====== Exercise data ======
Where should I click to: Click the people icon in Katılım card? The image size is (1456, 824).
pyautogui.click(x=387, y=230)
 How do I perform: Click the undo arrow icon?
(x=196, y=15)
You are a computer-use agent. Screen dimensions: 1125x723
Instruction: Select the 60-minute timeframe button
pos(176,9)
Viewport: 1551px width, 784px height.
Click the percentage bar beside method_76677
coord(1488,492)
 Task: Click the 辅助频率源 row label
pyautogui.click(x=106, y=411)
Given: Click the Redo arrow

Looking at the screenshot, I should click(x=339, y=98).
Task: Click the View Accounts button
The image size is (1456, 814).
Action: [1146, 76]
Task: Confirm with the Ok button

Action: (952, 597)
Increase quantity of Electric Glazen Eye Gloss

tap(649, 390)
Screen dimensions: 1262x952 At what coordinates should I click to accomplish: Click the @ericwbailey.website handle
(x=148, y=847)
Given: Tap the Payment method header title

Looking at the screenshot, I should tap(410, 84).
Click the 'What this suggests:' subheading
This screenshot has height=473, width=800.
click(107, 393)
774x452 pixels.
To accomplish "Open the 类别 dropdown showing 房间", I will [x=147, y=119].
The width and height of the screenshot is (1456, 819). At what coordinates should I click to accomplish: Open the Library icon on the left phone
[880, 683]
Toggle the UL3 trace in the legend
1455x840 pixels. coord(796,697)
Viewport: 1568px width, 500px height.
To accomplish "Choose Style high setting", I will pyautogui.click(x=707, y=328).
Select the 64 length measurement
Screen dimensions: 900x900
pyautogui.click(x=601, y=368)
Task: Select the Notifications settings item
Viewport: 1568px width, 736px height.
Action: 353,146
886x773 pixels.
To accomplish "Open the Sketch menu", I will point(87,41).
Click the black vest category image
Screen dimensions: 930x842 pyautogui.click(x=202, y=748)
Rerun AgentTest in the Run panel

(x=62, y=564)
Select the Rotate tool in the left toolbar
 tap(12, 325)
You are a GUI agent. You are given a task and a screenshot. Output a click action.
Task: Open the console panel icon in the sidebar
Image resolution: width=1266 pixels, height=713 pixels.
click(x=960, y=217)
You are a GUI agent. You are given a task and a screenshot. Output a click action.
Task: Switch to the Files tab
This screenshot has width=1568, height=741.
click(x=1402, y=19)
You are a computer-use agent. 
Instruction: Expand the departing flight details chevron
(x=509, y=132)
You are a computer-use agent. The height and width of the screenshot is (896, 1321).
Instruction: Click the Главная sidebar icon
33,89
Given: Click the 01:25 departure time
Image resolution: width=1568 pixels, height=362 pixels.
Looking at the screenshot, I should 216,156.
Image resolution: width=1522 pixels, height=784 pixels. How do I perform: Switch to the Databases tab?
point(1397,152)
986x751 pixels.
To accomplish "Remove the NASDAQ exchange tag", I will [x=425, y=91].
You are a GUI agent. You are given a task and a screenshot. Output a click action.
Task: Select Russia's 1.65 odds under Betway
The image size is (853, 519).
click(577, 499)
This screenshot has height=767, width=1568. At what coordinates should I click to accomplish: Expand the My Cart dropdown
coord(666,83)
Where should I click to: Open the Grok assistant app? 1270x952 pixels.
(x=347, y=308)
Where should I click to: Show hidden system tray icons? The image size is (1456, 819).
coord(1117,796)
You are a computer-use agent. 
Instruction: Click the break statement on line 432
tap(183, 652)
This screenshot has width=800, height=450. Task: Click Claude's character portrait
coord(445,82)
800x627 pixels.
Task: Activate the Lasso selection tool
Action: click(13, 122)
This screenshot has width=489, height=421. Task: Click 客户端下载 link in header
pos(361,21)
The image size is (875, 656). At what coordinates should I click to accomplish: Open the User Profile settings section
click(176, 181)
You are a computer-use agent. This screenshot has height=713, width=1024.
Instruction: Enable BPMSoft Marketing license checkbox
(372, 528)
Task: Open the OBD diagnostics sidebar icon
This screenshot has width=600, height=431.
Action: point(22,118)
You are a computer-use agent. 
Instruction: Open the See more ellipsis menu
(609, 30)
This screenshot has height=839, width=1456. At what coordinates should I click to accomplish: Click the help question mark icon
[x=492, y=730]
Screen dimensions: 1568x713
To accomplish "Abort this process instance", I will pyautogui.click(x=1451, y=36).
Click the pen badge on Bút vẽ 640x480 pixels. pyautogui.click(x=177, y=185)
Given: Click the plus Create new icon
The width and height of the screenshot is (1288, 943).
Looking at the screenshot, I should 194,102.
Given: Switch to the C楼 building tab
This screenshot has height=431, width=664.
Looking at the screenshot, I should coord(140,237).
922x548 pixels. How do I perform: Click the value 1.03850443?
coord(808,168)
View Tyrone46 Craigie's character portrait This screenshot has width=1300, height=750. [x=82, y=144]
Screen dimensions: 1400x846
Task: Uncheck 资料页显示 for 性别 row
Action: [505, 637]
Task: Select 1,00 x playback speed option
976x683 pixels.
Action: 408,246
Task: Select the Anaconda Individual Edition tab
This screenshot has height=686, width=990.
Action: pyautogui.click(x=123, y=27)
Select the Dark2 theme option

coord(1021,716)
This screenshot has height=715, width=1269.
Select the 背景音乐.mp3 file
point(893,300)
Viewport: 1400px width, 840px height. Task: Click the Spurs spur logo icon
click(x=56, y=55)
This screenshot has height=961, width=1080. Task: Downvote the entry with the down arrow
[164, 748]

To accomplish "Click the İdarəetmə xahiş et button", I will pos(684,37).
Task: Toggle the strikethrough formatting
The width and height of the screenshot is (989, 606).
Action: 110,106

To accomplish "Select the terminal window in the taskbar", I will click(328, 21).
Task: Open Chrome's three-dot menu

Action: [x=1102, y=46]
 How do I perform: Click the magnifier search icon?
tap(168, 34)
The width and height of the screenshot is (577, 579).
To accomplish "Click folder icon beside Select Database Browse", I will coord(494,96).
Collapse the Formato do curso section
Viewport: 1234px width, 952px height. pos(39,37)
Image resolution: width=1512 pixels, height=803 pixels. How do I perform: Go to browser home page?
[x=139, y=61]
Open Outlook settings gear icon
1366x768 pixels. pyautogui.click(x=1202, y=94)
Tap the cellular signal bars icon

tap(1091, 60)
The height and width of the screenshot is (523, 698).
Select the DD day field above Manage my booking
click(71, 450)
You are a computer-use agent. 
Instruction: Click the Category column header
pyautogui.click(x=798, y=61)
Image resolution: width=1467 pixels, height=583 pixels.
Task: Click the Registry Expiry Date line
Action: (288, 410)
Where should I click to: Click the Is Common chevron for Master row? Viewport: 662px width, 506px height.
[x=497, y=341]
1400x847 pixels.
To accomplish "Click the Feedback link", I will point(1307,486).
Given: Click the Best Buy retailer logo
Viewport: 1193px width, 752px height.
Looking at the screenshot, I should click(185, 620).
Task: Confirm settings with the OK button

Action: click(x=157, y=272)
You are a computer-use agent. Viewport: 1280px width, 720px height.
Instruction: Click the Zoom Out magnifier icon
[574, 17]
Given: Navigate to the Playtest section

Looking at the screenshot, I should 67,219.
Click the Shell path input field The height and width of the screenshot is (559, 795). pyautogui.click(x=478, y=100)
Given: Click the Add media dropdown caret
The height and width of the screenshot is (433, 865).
======
## Task goal
Report every line of the entries above that contains the string "character", copying each line in full. Case counts.

## Full solution
This screenshot has width=800, height=450. Task: Click Claude's character portrait
View Tyrone46 Craigie's character portrait This screenshot has width=1300, height=750. [x=82, y=144]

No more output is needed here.